··· Entries provided
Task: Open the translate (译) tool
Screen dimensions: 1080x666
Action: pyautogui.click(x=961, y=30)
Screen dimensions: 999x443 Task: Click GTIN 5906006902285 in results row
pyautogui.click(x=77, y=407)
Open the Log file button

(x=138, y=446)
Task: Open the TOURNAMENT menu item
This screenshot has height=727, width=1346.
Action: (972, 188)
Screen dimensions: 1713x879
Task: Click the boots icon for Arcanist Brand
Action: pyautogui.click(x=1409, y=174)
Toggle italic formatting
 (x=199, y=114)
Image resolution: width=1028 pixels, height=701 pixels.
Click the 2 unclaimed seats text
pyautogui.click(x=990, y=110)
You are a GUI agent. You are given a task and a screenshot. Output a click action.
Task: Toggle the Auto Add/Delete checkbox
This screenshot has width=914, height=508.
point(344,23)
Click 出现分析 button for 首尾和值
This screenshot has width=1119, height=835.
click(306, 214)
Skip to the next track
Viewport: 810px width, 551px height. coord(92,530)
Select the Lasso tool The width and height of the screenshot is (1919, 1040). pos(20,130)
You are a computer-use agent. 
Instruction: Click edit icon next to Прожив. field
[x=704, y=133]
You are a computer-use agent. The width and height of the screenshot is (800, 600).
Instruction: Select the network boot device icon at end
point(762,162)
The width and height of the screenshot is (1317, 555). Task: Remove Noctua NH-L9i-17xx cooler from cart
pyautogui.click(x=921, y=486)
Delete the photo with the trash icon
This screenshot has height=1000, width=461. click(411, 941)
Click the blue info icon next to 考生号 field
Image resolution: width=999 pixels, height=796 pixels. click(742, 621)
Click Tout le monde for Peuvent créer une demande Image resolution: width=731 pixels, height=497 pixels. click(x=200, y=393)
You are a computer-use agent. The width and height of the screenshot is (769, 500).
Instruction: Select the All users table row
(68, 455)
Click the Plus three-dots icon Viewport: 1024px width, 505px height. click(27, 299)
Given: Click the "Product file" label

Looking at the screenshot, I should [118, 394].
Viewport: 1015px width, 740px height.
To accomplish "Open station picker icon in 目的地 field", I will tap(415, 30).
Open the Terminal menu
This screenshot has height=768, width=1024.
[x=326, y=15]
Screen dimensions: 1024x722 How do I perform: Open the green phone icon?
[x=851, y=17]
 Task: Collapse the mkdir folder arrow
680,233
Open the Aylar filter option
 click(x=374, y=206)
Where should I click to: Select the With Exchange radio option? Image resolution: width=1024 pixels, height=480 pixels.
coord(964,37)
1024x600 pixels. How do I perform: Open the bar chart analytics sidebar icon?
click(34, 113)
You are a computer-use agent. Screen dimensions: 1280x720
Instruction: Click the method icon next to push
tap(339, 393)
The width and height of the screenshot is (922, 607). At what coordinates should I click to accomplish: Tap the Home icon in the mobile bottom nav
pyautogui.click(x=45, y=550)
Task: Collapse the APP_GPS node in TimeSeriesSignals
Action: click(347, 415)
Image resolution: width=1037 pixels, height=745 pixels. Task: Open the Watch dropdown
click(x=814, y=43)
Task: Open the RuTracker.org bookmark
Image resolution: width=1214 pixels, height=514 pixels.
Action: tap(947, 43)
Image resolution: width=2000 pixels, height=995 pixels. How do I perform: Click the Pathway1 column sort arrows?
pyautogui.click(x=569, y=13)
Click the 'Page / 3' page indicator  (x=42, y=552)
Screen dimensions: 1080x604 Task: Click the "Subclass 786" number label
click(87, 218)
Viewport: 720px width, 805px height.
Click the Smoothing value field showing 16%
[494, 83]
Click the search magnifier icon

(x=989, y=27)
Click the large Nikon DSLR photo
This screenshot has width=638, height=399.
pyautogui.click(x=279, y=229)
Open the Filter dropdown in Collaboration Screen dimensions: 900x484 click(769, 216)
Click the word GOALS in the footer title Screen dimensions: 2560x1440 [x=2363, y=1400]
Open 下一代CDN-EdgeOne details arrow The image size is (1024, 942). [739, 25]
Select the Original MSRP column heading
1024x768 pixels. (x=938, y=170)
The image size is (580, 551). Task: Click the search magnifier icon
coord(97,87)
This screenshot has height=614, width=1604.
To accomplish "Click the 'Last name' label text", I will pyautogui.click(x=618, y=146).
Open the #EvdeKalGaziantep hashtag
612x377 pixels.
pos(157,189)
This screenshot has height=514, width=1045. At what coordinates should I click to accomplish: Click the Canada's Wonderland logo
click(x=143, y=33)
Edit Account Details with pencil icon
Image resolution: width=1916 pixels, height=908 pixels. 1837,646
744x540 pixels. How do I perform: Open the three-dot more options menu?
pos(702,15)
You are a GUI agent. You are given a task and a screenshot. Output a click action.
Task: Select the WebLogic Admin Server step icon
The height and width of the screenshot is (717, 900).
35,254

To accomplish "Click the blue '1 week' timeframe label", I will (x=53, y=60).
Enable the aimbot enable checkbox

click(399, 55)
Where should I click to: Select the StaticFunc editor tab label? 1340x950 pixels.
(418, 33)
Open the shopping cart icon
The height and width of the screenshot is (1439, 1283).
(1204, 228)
······
Aim of the exercise.
Top to bottom, the records above must be output exactly.

Answer box.
Task: Open the translate (译) tool
Screen dimensions: 1080x666
Action: pyautogui.click(x=961, y=30)
Screen dimensions: 999x443 Task: Click GTIN 5906006902285 in results row
pyautogui.click(x=77, y=407)
Open the Log file button

(x=138, y=446)
Task: Open the TOURNAMENT menu item
This screenshot has height=727, width=1346.
Action: (972, 188)
Screen dimensions: 1713x879
Task: Click the boots icon for Arcanist Brand
Action: pyautogui.click(x=1409, y=174)
Toggle italic formatting
 (x=199, y=114)
Image resolution: width=1028 pixels, height=701 pixels.
Click the 2 unclaimed seats text
pyautogui.click(x=990, y=110)
You are a GUI agent. You are given a task and a screenshot. Output a click action.
Task: Toggle the Auto Add/Delete checkbox
This screenshot has width=914, height=508.
point(344,23)
Click 出现分析 button for 首尾和值
This screenshot has width=1119, height=835.
click(306, 214)
Skip to the next track
Viewport: 810px width, 551px height. coord(92,530)
Select the Lasso tool The width and height of the screenshot is (1919, 1040). pos(20,130)
You are a computer-use agent. 
Instruction: Click edit icon next to Прожив. field
[x=704, y=133]
You are a computer-use agent. The width and height of the screenshot is (800, 600).
Instruction: Select the network boot device icon at end
point(762,162)
The width and height of the screenshot is (1317, 555). Task: Remove Noctua NH-L9i-17xx cooler from cart
pyautogui.click(x=921, y=486)
Delete the photo with the trash icon
This screenshot has height=1000, width=461. click(411, 941)
Click the blue info icon next to 考生号 field
Image resolution: width=999 pixels, height=796 pixels. click(742, 621)
Click Tout le monde for Peuvent créer une demande Image resolution: width=731 pixels, height=497 pixels. click(x=200, y=393)
You are a computer-use agent. The width and height of the screenshot is (769, 500).
Instruction: Select the All users table row
(68, 455)
Click the Plus three-dots icon Viewport: 1024px width, 505px height. click(27, 299)
Given: Click the "Product file" label

Looking at the screenshot, I should [118, 394].
Viewport: 1015px width, 740px height.
To accomplish "Open station picker icon in 目的地 field", I will tap(415, 30).
Open the Terminal menu
This screenshot has height=768, width=1024.
[x=326, y=15]
Screen dimensions: 1024x722 How do I perform: Open the green phone icon?
[x=851, y=17]
 Task: Collapse the mkdir folder arrow
680,233
Open the Aylar filter option
 click(x=374, y=206)
Where should I click to: Select the With Exchange radio option? Image resolution: width=1024 pixels, height=480 pixels.
coord(964,37)
1024x600 pixels. How do I perform: Open the bar chart analytics sidebar icon?
click(34, 113)
You are a computer-use agent. Screen dimensions: 1280x720
Instruction: Click the method icon next to push
tap(339, 393)
The width and height of the screenshot is (922, 607). At what coordinates should I click to accomplish: Tap the Home icon in the mobile bottom nav
pyautogui.click(x=45, y=550)
Task: Collapse the APP_GPS node in TimeSeriesSignals
Action: click(347, 415)
Image resolution: width=1037 pixels, height=745 pixels. Task: Open the Watch dropdown
click(x=814, y=43)
Task: Open the RuTracker.org bookmark
Image resolution: width=1214 pixels, height=514 pixels.
Action: tap(947, 43)
Image resolution: width=2000 pixels, height=995 pixels. How do I perform: Click the Pathway1 column sort arrows?
pyautogui.click(x=569, y=13)
Click the 'Page / 3' page indicator  (x=42, y=552)
Screen dimensions: 1080x604 Task: Click the "Subclass 786" number label
click(87, 218)
Viewport: 720px width, 805px height.
Click the Smoothing value field showing 16%
[494, 83]
Click the search magnifier icon

(x=989, y=27)
Click the large Nikon DSLR photo
This screenshot has width=638, height=399.
pyautogui.click(x=279, y=229)
Open the Filter dropdown in Collaboration Screen dimensions: 900x484 click(769, 216)
Click the word GOALS in the footer title Screen dimensions: 2560x1440 [x=2363, y=1400]
Open 下一代CDN-EdgeOne details arrow The image size is (1024, 942). [739, 25]
Select the Original MSRP column heading
1024x768 pixels. (x=938, y=170)
The image size is (580, 551). Task: Click the search magnifier icon
coord(97,87)
This screenshot has height=614, width=1604.
To accomplish "Click the 'Last name' label text", I will pyautogui.click(x=618, y=146).
Open the #EvdeKalGaziantep hashtag
612x377 pixels.
pos(157,189)
This screenshot has height=514, width=1045. At what coordinates should I click to accomplish: Click the Canada's Wonderland logo
click(x=143, y=33)
Edit Account Details with pencil icon
Image resolution: width=1916 pixels, height=908 pixels. 1837,646
744x540 pixels. How do I perform: Open the three-dot more options menu?
pos(702,15)
You are a GUI agent. You are given a task and a screenshot. Output a click action.
Task: Select the WebLogic Admin Server step icon
The height and width of the screenshot is (717, 900).
35,254

To accomplish "Click the blue '1 week' timeframe label", I will (x=53, y=60).
Enable the aimbot enable checkbox

click(399, 55)
Where should I click to: Select the StaticFunc editor tab label? 1340x950 pixels.
(418, 33)
Open the shopping cart icon
The height and width of the screenshot is (1439, 1283).
(1204, 228)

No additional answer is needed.